The image backup files stored in the destination storage 108 may be created by the backup module 110 and/or the backup module 116. For example, the backup module 110 and/or the backup module 116 may be configured to execute computer instructions to perform image backup operations of creating a base backup and multiple incremental backups of the source storage 106. It is noted that these image backups may initially be created on the source system 102 and then copied to the destination system 104.

For example, the base backup may be created to capture the state at time t(0). This image backup operation may include the backup module 110 copying all allocated blocks of the source storage 106 as allocated at time t(0) and storing the allocated blocks in the destination storage 108. The state of the source storage 106 at time t(0) may be captured using snapshot technology in order to capture the data stored in the source storage 106 at time t(0) without interrupting other processes, thus avoiding downtime of the source storage 106. The base backup may be very large depending on the size of the source storage 106 and the number of allocated blocks at time t(0). As a result, the base backup may take a relatively long time to create and consume a relatively large amount of space in the destination storage 108.

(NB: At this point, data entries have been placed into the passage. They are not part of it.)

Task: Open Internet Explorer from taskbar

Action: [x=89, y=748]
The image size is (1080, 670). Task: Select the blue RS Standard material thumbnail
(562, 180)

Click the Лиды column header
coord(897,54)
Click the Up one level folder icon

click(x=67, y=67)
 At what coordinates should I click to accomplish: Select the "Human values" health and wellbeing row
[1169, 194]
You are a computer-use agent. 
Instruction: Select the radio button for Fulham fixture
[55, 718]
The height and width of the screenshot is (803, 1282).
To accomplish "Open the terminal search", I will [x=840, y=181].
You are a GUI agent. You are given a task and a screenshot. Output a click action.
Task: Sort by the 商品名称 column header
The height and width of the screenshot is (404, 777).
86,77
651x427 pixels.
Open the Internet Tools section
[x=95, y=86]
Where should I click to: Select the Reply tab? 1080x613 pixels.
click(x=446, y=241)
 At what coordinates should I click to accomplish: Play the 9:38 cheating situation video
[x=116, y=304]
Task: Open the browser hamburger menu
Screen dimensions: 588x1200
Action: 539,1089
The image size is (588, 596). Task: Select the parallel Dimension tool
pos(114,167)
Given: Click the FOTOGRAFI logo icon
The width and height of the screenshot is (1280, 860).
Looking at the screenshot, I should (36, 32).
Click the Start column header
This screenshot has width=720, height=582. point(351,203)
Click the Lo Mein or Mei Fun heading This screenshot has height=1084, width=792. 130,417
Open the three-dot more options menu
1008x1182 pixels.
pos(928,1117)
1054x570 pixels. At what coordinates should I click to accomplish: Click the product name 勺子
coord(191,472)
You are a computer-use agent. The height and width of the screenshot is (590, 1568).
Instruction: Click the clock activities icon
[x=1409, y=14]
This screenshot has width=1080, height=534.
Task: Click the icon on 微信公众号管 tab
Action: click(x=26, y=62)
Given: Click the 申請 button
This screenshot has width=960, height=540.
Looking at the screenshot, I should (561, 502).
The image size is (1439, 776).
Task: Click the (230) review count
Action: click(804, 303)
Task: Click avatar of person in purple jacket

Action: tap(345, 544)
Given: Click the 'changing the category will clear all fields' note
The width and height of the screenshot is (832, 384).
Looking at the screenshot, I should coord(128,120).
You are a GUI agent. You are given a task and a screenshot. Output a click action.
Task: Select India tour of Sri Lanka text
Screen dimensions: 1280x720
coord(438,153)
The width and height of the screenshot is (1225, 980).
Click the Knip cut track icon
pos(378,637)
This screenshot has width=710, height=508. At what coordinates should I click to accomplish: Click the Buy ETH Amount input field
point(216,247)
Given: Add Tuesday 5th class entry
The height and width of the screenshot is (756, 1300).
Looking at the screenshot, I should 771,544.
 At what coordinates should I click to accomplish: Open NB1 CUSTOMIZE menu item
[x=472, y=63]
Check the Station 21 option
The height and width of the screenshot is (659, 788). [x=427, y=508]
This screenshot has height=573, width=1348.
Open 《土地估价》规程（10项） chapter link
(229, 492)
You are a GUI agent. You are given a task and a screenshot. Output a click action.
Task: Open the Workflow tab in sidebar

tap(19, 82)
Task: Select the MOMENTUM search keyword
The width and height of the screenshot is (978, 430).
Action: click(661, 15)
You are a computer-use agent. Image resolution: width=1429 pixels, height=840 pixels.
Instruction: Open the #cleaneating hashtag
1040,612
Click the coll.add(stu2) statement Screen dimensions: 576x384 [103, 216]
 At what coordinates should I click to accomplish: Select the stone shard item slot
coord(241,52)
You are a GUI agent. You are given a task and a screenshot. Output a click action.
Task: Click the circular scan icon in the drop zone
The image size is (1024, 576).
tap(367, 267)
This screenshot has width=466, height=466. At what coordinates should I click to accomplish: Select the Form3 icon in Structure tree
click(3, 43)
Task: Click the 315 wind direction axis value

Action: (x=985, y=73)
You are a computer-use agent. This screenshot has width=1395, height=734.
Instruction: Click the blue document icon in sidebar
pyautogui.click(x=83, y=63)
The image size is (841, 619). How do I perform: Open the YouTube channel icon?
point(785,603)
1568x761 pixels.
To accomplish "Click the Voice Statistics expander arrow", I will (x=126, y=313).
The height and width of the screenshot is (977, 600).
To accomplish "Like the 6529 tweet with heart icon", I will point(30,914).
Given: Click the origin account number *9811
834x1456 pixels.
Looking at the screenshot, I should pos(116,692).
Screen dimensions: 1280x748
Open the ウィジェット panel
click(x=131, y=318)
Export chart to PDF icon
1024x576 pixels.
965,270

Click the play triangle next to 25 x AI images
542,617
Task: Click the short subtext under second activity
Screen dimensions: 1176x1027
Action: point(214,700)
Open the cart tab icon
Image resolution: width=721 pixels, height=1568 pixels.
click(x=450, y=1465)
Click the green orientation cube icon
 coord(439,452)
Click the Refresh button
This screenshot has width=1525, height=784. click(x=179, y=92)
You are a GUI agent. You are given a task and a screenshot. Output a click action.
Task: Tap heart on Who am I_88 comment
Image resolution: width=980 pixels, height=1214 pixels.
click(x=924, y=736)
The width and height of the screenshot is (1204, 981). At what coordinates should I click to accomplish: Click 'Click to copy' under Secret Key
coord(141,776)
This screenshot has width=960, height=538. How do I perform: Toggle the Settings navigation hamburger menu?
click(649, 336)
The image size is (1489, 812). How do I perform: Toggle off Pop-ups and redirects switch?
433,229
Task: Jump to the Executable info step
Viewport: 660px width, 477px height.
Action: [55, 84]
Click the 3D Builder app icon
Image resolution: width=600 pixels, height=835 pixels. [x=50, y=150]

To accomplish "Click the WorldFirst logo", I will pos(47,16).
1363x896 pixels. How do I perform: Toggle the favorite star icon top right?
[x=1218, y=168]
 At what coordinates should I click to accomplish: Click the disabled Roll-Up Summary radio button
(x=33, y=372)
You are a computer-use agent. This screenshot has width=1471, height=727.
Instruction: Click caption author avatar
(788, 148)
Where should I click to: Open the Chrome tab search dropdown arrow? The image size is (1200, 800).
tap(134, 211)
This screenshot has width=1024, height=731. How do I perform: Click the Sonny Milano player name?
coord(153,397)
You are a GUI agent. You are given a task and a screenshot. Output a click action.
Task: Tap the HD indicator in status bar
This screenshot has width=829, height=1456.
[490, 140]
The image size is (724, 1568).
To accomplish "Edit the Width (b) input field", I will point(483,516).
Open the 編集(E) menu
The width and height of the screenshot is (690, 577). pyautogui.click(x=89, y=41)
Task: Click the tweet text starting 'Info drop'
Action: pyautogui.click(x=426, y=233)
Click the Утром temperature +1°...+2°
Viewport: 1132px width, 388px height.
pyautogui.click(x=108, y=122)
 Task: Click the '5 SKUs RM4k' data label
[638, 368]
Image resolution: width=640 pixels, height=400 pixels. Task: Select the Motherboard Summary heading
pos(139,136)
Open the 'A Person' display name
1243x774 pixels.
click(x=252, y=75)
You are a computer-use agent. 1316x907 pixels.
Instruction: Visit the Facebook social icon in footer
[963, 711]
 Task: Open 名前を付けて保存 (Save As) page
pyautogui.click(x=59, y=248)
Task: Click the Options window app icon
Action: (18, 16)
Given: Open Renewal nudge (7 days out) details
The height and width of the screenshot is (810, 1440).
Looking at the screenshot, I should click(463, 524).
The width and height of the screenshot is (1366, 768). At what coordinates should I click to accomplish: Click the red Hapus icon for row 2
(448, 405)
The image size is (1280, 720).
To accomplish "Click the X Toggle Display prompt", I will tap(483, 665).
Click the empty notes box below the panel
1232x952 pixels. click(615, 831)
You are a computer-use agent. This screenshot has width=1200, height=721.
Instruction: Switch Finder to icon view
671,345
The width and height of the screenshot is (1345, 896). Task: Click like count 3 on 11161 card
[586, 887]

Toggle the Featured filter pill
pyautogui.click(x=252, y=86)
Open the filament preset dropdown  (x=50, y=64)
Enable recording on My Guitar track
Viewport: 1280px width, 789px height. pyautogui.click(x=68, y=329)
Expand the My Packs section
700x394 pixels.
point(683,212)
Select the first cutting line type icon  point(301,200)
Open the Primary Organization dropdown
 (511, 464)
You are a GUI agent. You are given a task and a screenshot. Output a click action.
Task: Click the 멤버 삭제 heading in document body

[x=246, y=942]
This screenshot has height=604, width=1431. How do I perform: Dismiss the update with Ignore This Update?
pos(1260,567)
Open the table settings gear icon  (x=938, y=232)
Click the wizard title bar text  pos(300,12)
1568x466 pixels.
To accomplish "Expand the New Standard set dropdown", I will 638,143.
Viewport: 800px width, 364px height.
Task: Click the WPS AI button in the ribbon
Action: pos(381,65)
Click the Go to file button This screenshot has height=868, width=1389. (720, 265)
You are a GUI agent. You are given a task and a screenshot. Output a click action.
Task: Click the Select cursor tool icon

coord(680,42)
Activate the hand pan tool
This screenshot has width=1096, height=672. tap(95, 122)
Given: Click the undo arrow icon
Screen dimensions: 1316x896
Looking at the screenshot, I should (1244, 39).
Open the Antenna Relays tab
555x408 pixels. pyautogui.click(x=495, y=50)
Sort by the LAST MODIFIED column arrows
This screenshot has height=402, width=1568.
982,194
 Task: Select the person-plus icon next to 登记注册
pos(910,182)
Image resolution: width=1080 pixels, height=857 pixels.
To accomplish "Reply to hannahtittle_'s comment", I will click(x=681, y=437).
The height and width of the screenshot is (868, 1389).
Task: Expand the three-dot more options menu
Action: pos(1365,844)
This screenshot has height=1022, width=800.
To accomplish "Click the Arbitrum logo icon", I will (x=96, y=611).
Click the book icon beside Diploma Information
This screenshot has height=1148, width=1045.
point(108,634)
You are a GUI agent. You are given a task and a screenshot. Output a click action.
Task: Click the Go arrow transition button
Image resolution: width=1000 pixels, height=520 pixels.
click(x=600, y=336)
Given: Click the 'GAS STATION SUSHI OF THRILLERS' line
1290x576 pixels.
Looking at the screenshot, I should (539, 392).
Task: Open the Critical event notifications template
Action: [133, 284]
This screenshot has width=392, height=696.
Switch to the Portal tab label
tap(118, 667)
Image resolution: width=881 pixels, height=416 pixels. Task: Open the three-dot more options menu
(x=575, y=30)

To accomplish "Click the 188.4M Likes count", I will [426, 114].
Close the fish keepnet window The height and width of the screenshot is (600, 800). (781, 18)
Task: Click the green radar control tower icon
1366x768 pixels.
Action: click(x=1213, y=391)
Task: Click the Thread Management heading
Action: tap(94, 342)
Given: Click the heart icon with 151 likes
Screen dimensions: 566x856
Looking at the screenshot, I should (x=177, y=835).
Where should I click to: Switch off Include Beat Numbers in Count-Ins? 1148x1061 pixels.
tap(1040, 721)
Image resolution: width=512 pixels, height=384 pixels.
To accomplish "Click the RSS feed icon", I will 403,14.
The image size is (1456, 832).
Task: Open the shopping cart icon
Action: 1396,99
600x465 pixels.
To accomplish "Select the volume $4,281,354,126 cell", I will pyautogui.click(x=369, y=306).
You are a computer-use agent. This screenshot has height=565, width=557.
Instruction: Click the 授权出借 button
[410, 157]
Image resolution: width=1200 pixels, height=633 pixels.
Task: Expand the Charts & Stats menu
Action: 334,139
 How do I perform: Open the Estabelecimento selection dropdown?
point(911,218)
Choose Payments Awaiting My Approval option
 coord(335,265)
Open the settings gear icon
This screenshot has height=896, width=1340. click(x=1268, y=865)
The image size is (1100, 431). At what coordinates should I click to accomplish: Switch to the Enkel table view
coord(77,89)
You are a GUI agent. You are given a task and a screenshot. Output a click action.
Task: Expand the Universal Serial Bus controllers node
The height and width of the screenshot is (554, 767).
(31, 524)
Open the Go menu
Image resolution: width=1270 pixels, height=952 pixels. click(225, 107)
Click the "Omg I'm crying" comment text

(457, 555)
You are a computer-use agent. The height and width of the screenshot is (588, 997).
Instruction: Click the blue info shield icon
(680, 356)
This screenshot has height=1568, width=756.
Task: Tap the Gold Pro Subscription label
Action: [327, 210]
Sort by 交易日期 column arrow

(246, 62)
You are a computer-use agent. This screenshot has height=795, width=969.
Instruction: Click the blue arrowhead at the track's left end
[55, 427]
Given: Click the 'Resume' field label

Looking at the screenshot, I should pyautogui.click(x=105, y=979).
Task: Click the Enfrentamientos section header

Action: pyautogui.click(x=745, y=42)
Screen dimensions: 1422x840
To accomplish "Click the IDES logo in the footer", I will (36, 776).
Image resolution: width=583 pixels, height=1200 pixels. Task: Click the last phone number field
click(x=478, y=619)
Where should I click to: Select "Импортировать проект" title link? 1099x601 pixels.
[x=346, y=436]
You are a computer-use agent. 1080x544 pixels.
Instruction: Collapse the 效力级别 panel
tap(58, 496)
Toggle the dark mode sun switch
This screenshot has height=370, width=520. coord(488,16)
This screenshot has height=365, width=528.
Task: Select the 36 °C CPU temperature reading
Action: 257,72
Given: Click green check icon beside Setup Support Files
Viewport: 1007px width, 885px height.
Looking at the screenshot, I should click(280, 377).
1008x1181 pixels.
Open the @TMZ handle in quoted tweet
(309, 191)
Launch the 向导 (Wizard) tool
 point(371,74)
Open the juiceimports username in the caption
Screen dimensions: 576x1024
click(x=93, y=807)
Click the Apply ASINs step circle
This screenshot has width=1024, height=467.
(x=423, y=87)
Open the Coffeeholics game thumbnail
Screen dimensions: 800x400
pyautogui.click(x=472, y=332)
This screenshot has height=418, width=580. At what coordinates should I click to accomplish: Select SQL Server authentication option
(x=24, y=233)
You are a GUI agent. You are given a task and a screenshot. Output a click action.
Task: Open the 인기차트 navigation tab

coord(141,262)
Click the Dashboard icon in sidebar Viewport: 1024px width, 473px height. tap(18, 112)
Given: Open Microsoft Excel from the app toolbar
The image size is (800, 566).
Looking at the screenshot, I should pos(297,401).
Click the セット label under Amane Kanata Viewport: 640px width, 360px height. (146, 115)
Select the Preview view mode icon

Next, the 1st and 2nd incremental backups may be created to capture the states at times t(1) and t(2), respectively. This may include copying only changed allocated blocks of the source storage 106 present at time t(1) and storing the changed allocated blocks in the destination storage 108, then later copying only changed allocated blocks of the source storage 106 present at time t(2) and storing the changed allocated blocks in the destination storage 108. The states of the source storage 106 at times t(1) and t(2) may again be captured using snapshot technology, thus avoiding downtime of the source storage 106. Each incremental backup may include only those allocated blocks from the source storage 106 that were changed after the time of the previous backup. Thus, the 1st incremental backup may include only those allocated blocks from the source storage 106 that changed between time t(0) and time t(1), and the 2nd incremental backup may include only those allocated blocks from the source storage 106 that changed between time t(1) and time t(2). In general, as compared to the base backup, each incremental backup may take a relatively short time to create and consume a relatively small storage space in the destination storage 108.

Finally, an nth incremental backup may be created to capture the state at time t(n). This may include copying only changed allocated blocks of the source storage 106 present at time t(n), using snapshot technology, and storing the changed allocated blocks in the destination storage 108. The nth incremental backup may include only those allocated blocks from the source storage 106 that changed between time t(n) and time t(n−1).

Therefore, incremental backups may be created on an ongoing basis. The frequency of creating new incremental backups may be altered as desired in order to adjust the amount of data that will be lost should the source storage 106 experience corruption of its stored data or become unavailable at any given point in time. The data from the source storage 106 can be restored to the state at the point in time of a particular incremental backup by applying the image backup files to a restore storage from oldest to newest, namely, first applying the base backup and then applying each successive incremental backup up to the particular incremental backup. The restore storage may be the source storage 106 or some other storage.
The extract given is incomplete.